__The exercise__
Render as a numbered list the lines starting at the one that contains "The width and" and ending after the one that contains "Action: pyautogui.click(x=289, y=210)", skipping blank lines. Keep the pictures out of your answer.

__Records to use__
****************************************

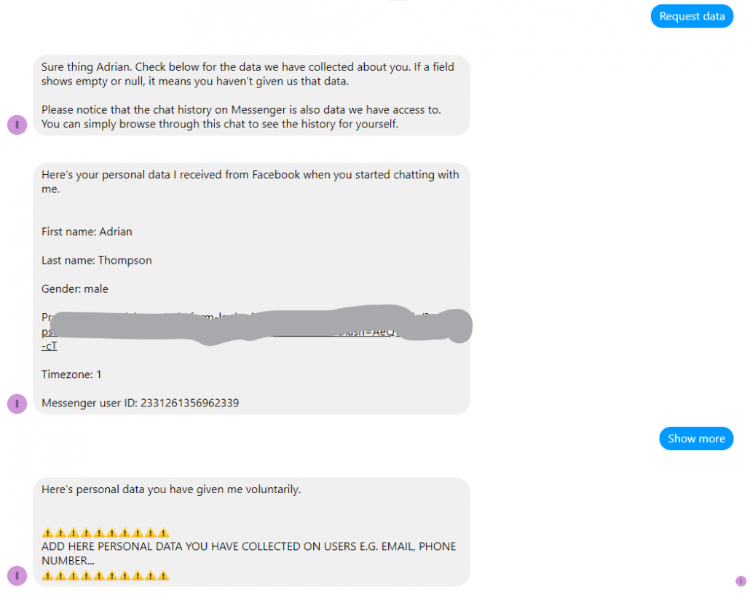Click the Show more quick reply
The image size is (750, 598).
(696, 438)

****************************************

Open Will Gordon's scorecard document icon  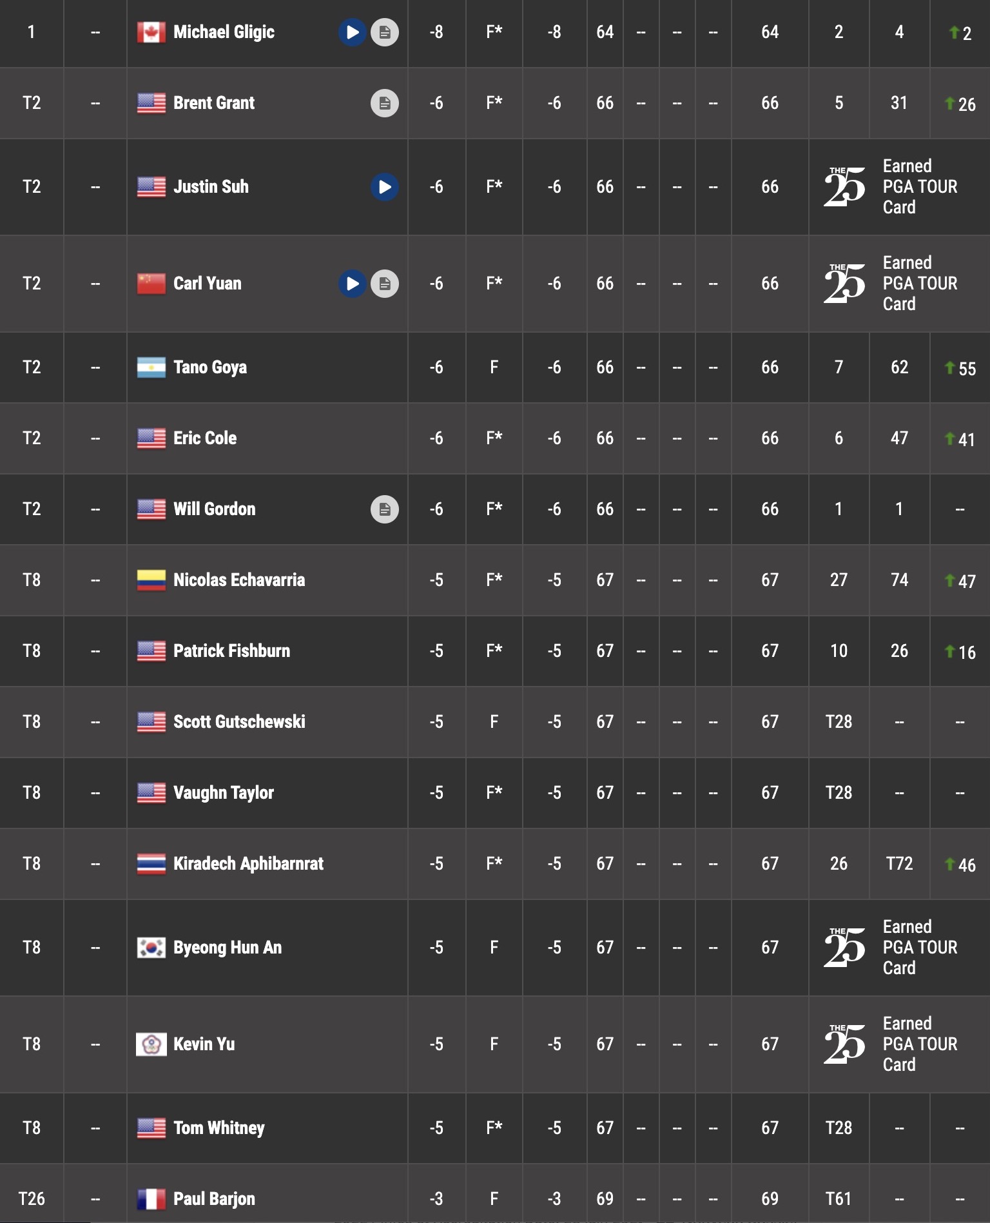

****************************************

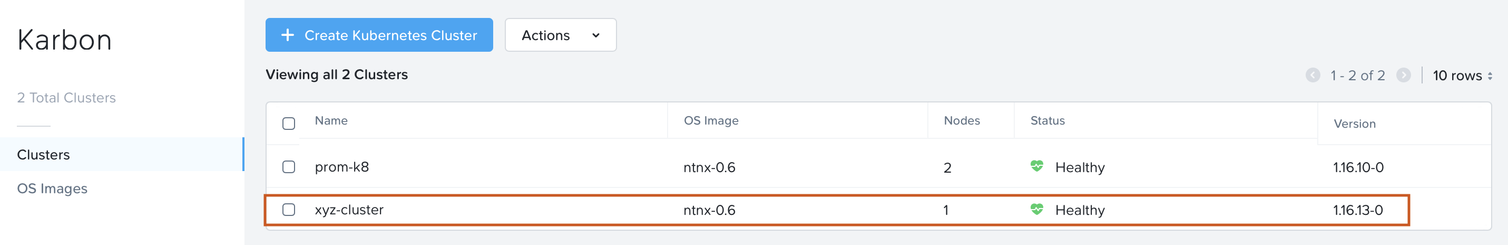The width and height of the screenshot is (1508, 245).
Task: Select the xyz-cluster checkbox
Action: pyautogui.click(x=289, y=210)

****************************************

__Exercise result__
1. The width and height of the screenshot is (1508, 245).
2. Task: Select the xyz-cluster checkbox
3. Action: pyautogui.click(x=289, y=210)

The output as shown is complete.